Part 2: The Contributor
In the days after writing the above, I’ve been experiencing the contrasting perspective. Sometimes, laying out a particular Thesis of something that’s bothering me leads to an interesting Antithesis. Staking out one pole of a position suggests the opposite pole.
So I’ve been blessed to consider all the ways that I’m actually of contribution. And here, I see how I’ve discounted what’s ordinary. I’m a solid contributor at my job – which is a software product used by literally millions of people. And I’m a husband, and a brother, an uncle, a son. A friend. Occasionally, I even get to be a friend that gets asked for advice about something someone’s struggling with – actually, that’s happened very clearly with two friends in the last two months. So all of that is No Small Potatoes.

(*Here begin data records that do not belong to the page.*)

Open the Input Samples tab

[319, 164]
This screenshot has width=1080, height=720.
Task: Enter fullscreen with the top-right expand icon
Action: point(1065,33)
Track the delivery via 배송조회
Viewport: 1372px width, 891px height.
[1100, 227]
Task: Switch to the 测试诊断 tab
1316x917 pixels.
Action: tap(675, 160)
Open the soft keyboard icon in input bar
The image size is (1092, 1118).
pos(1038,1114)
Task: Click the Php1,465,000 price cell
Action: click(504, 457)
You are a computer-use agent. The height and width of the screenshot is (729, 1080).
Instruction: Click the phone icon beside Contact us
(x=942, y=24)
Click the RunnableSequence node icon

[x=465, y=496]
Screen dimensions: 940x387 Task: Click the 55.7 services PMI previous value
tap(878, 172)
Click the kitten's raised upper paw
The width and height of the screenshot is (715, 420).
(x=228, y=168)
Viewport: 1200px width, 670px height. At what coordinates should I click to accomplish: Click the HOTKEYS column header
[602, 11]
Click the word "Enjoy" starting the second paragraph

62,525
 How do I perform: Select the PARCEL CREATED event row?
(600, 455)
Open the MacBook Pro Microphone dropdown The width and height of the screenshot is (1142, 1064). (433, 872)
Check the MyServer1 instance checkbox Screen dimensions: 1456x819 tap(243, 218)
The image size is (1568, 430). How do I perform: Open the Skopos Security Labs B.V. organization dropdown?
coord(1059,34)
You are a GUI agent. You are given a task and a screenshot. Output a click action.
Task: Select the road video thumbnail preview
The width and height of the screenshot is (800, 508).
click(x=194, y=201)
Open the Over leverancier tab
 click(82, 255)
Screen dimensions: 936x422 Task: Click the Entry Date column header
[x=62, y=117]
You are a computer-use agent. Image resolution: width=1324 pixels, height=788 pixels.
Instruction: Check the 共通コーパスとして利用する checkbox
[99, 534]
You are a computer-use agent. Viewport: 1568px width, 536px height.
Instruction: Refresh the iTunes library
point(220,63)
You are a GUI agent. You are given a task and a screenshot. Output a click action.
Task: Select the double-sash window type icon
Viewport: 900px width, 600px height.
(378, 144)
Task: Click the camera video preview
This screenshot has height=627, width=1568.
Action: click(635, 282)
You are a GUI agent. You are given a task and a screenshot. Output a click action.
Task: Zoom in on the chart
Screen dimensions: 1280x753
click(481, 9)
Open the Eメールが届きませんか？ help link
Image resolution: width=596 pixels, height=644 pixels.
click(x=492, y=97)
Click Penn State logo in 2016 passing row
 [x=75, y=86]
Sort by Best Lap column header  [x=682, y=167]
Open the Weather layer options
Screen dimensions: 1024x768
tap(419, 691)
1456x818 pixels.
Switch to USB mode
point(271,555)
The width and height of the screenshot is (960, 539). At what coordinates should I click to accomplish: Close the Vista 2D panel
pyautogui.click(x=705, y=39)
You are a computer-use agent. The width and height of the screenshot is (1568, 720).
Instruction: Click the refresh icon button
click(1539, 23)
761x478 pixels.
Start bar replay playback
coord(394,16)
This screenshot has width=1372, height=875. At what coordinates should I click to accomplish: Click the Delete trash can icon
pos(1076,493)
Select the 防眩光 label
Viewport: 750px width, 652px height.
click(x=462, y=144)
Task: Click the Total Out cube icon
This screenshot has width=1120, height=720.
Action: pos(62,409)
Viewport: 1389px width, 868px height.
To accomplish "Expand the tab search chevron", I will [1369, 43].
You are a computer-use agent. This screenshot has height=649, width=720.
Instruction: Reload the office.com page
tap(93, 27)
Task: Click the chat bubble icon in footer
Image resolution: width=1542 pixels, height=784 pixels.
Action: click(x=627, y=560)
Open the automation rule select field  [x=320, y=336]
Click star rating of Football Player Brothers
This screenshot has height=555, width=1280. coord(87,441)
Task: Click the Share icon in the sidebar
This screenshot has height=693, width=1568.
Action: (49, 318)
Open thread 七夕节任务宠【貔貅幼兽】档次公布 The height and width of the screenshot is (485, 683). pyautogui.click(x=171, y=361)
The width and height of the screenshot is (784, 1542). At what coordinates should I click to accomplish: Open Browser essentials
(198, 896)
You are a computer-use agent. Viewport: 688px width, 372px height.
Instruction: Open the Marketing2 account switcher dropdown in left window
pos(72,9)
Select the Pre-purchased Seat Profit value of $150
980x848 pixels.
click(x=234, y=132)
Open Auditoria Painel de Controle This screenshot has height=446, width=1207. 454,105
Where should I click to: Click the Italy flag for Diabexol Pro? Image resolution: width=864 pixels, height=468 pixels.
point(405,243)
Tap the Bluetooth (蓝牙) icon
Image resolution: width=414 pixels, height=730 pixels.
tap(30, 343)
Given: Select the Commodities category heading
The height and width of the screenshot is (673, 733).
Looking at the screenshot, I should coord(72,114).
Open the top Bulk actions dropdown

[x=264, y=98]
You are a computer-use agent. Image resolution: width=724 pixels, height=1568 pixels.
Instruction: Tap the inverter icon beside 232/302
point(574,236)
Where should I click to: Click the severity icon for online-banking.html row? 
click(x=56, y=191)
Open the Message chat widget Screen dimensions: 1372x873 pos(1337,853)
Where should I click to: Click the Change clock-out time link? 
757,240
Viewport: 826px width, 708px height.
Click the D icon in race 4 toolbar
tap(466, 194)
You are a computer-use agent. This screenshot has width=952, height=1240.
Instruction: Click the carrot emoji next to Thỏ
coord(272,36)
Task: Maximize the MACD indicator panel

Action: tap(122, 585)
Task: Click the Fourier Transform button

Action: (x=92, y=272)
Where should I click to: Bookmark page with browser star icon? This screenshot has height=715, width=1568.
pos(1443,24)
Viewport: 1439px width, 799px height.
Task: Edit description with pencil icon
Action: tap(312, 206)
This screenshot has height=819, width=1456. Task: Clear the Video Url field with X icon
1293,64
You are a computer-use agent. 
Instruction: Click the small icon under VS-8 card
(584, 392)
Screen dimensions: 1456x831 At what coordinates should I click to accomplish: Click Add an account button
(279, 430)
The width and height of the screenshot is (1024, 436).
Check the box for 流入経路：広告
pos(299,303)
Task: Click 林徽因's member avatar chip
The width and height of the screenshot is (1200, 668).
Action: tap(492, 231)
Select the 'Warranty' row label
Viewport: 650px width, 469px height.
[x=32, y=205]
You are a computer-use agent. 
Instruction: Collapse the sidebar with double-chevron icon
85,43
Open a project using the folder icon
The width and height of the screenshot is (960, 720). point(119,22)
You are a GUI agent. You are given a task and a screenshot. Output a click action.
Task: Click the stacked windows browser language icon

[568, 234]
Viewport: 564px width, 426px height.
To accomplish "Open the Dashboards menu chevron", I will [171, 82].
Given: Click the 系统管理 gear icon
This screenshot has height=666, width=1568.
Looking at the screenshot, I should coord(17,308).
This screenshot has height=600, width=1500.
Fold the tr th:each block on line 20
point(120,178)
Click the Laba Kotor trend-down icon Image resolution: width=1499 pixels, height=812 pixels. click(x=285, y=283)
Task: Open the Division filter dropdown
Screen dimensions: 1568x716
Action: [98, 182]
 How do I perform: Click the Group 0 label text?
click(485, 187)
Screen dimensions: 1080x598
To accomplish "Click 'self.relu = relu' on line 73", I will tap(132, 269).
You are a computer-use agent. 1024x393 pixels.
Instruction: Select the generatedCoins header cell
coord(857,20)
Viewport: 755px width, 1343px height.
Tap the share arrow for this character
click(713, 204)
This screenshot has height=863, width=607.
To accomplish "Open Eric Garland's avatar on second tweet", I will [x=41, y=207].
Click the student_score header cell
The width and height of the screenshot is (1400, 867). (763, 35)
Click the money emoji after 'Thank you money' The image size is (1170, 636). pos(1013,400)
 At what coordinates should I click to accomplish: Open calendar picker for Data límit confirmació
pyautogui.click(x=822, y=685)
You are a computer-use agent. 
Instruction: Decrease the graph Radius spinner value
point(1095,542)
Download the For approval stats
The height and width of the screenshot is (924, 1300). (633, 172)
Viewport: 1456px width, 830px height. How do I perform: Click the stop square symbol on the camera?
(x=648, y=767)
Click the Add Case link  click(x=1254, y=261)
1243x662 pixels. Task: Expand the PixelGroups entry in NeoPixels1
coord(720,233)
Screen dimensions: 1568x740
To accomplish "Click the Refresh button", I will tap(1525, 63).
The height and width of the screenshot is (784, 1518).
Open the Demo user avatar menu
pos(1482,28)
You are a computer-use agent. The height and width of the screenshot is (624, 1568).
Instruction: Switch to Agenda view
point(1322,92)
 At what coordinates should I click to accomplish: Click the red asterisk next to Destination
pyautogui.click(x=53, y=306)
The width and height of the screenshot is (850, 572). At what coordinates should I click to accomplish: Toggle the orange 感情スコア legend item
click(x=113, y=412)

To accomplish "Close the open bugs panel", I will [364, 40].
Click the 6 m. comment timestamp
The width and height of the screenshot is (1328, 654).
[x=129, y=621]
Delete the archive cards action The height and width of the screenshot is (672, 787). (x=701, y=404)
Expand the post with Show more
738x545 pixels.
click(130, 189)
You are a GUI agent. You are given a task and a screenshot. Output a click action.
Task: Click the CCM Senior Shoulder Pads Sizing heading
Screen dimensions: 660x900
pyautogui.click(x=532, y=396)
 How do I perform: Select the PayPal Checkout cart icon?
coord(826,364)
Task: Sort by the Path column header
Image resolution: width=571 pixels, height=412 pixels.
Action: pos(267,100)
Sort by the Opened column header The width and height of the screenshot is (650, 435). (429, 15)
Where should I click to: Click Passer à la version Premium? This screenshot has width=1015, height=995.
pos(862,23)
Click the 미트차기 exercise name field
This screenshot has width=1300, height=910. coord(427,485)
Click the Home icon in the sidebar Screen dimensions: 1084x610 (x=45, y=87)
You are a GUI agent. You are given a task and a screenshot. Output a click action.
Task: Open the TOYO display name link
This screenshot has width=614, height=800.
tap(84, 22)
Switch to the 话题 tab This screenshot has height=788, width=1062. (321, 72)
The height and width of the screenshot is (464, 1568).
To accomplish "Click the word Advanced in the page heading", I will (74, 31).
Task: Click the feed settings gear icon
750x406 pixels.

It’s interesting that I discount it because it’s ordinary. Like, OK, yeah, I do that, but what about this other Great Work that I think I should be doing? It’s kind of like “anhedonia” – the tendency we have, rooted deeply in the mechanisms of our neurology, to stop finding pleasurable things pleasurable once we’re used them, to only find pleasure in contrast. Here I’ve made the similar error only finding meaning in contrast – not in the meaningful things I do every day, but the spectacular new meaningful things I hope to do. (And occasionally do.)
Part 3: The Exchange
But there’s another contrasting perspective that’s arisen as I contemplate this further: to dissolve the whole consumption/contribution duality as a false paradigm. Because most experiences of consumption or contribution are really an experience of exchange. I see this when I want to make a contribution – for instance, suppose I want to put on a workshop. What do I really need for that to be a success? Participants – people who want to experience the workshop – in other words, Consumers! Most instances of me being of contribution to the world requires someone other being or beings to “consume” that contribution; and conversely, each instance of be being a consumer necessitates the existence of some other contributor. The flow is rarely one-sided; generally there’s some exchange of value.
Much of this involves money, which I’m very much in the habit of dismissing, but it’s often a very meaningful pathway of exchange. I’m consuming the latest Outlander novel; but that’s also an exchange with Diana Gabaldon and her publishing team, where millions of us readers are receiving their contribution and contributing money back to them in turn. And my entire lifestyle is supported by the financial contribution I receive from my company and its customers as they consume my work product. And of course I think it’s wonderful that I’m supporting the kind of agriculture I believe in with my food dollars.
So these contribution/consumption absolutes – it’s been a really interesting path to explore, to take them apart and look at both sides, but there’s no absolute here. There’s something else underneath all of this, which is that there are things I want to contribute (exchange?) that are different from what I have been contributing (exchanging?), and I’m feeling called to examine and explore those things.
And that among these things, are this post, and this comment.
As we learn in Integral Theory, we must differentiate before we can integrate. Which sounds like math, but it’s just a way of saying we need to take things apart and look at the pieces before we can put them back together in a more powerful and complete way. Zen master Genpo Roshi refers to this process as the “Apex”, where any concept and its opposite are explored in a polarized form, often with some judgement, and from there the synthesis is developed, felt, and experienced.